• AIM: Repeat the data below word for word, leaving out the pictures.

Excerpt from a dataset:

# # #

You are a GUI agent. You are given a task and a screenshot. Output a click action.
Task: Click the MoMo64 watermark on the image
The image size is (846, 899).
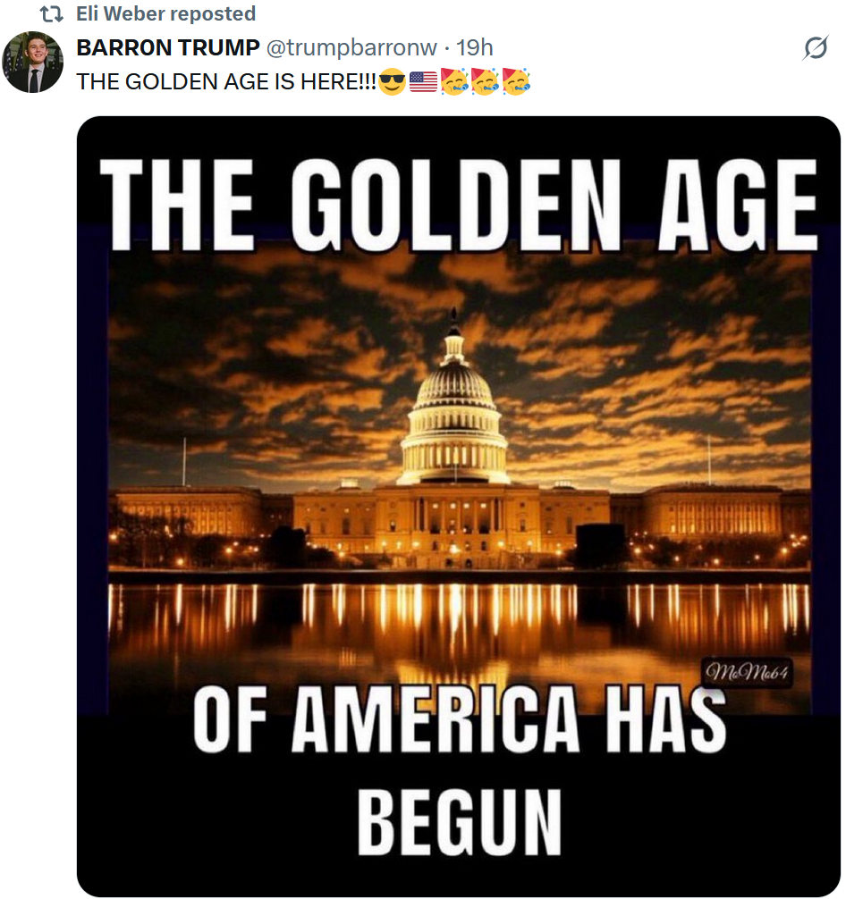[746, 673]
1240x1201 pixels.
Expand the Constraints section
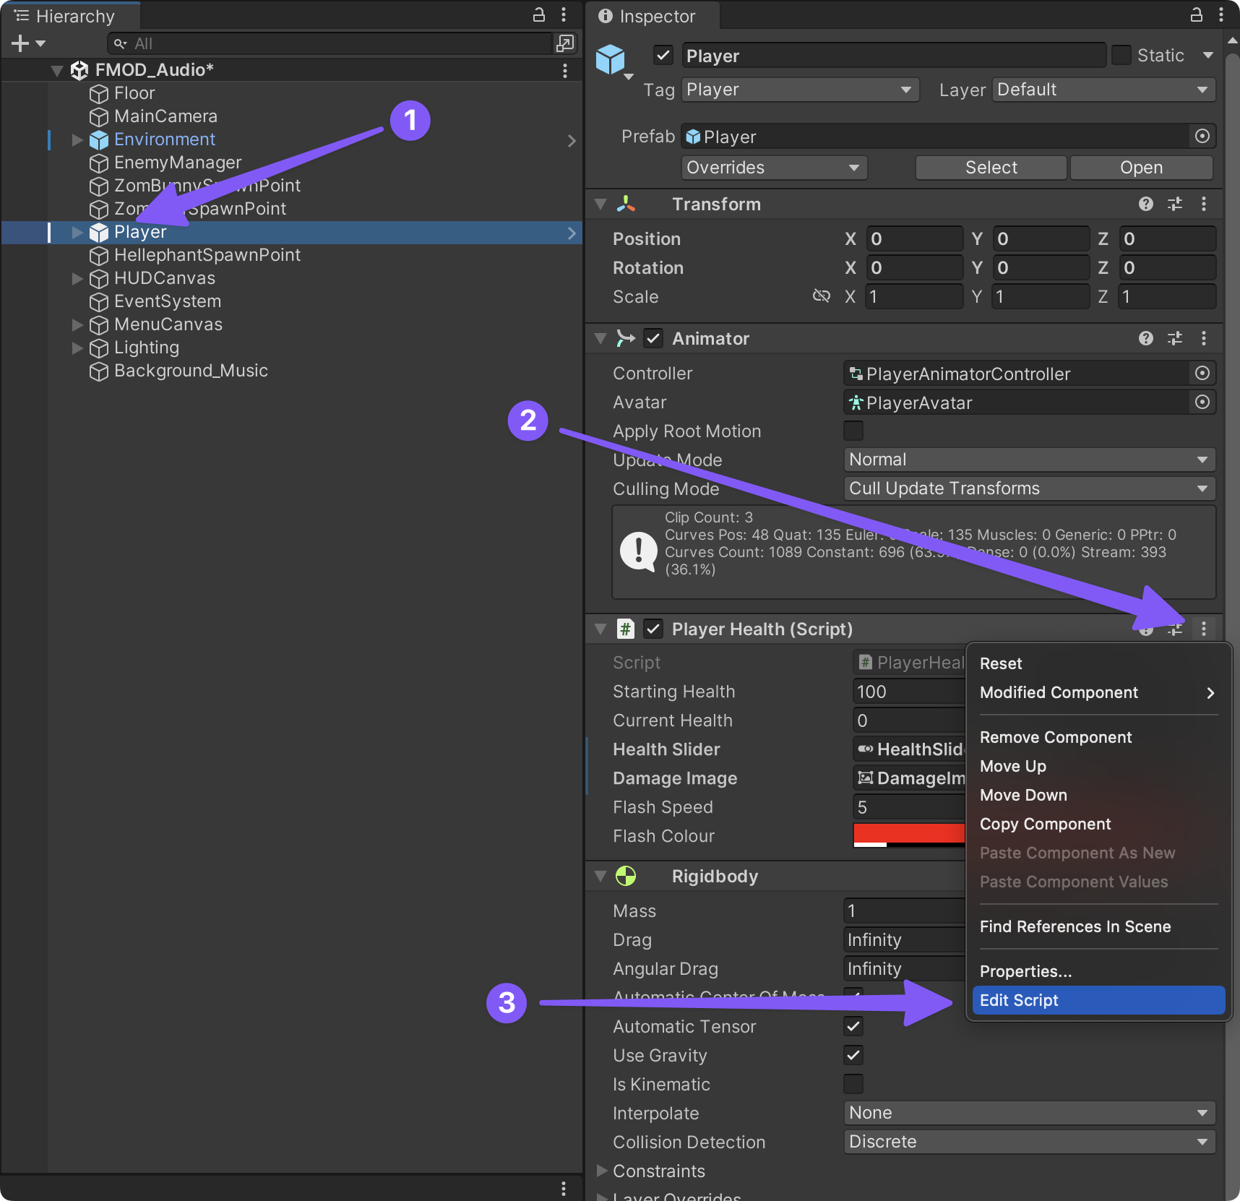(602, 1171)
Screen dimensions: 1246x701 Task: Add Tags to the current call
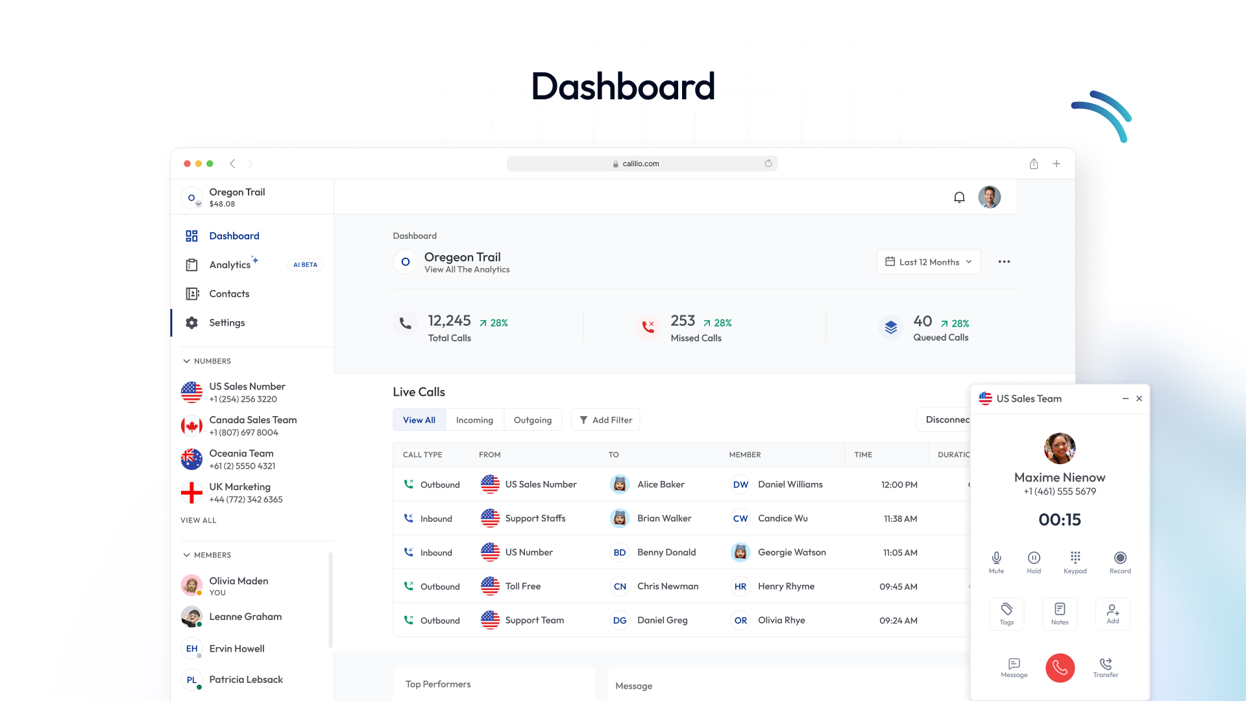[x=1007, y=613]
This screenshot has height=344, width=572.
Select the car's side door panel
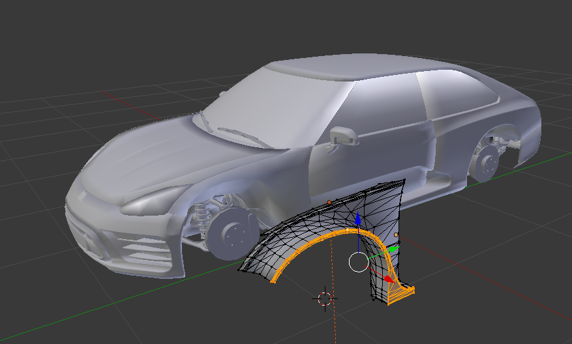(x=378, y=156)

# # #

• EXPECTED ANSWER:
You are a GUI agent. You are given a task and a screenshot. Output a click action.
Task: Click the MoMo64 watermark on the image
The image size is (846, 899).
[746, 673]
1240x1201 pixels.
Expand the Constraints section
(602, 1171)
Screen dimensions: 1246x701 Task: Add Tags to the current call
[x=1007, y=613]
This screenshot has height=344, width=572.
Select the car's side door panel
(x=378, y=156)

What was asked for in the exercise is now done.